The competition between Jewish and Arab communities in mid 20th-century Latin America reminds us of our own day, where Muslim and Arab voices in the US are growing more prominent. Then, as now in the US, people projected domestic political scenarios onto Middle Eastern terrain. As Mexico’s foreign minister in the late 1940s, Jaime Torres Bodet, wrote in his memoirs:

Personal sympathy made me prone to understanding the Jewish cause. But the historical rationale, and the memory of the case of Texas, forced me to imagine – as a Mexican – the reaction that the Arab people would necessarily have.

In November 1947, Mexico’s newspaper of record, Excélsior, also related the Palestinian cause to Mexico’s loss of territory to the US a century earlier:

The colonisation of a territory belonging to an economically weak and, naturally, less organised people, by organised groups with much greater economic power … would give birth to another injustice instead of solving the one committed against the Jews … Whosoever has suffered in flesh and blood the experience of Texas and everything else that occurred there has the authority to present themselves in every way as a defender of the right of the people to govern themselves.

Mexico itself was a settler-colonial state that had gained independence from Spain less than three decades before its defeat by the US. In 1948, as today, the interpretation of events in Palestine through the subject position of the observer was common.

The partition of Palestine and the 1948 war riveted the world. The emotional matrix framing Israel/Palestine at the time of the 1948 war – anticolonial anger and frustration, as well as a mixture of shame, guilt and compassion in response to the Holocaust – has proven highly durable. The antisemitism exemplified by German and Austrian coldness to Israel, and German, Austrian and Arab fantasies of Jewish aspirations for regional domination have also endured. The blend of sympathy for the Palestinians and antisemitism was not limited to the Arab world. On the day that the Mexican newspaper Excélsior published its editorial comparing Palestine with Mexico, it published another editorial accusing Jews of having ‘been repeatedly converted from persecuted to persecutors and vice-versa throughout their entire history.’ Moreover, ‘wherever they are, [Jews] isolate themselves, without mixing themselves or even less merging themselves with who they live with.’ Due to their ‘cohesion and solidarity … they are able to rapidly triumph in all means, finally becoming hated and provoking the most extraordinary explosions of violence against them.’ In other words, according to the editorial, Jews deserve to be hated and have invited their own persecution – perhaps not for killing Christ, but for their invariable success.

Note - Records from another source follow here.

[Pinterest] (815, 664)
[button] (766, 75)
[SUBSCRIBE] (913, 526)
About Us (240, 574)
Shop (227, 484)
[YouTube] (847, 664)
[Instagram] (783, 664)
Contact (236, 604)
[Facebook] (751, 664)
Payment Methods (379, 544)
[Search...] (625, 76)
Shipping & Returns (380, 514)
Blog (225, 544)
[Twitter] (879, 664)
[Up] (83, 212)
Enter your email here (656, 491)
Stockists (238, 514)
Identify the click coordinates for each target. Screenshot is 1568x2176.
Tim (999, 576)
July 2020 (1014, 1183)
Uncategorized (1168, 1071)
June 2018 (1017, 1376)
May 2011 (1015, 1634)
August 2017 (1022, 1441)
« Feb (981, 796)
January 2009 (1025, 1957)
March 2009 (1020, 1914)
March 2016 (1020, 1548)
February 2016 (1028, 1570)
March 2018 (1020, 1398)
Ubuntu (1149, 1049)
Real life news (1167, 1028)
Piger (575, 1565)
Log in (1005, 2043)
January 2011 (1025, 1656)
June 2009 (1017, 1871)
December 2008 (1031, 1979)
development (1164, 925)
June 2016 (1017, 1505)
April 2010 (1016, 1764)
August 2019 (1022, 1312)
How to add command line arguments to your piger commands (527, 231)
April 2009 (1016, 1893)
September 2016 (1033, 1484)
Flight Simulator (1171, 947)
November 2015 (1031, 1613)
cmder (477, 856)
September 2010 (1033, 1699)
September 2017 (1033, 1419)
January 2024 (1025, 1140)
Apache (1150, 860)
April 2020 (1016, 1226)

On the eve of Israel’s creation and the Nakba, people throughout the world viewed Palestine with powerful and varied feelings. Then, as now, Christian and Muslim fervour, anti- and philo-semitism, anticolonialism, altruistic humanitarianism and political self-interest all shaped how people around the world saw the region. The extraordinary symbolic power of the Holy Land to Muslims and Christians everywhere; a fascination, even obsession, with Jews that has both positive and negative valences; and anti-imperial principle and anger at the US for reasons beyond its support of Israel have all fuelled acute and enduring passions about Israel/Palestine. Palestine has become a palimpsest onto which people around the world project problems within their own countries, adding another layer of commitment – and, often, distortion. The magnitude and intensity of feelings about Palestine in the immediate postwar period, feelings created by an interaction of multiple, overlapping historical forces of singular strength and intensity, created an affective black hole possessed of enormous power, which remains with us to this day.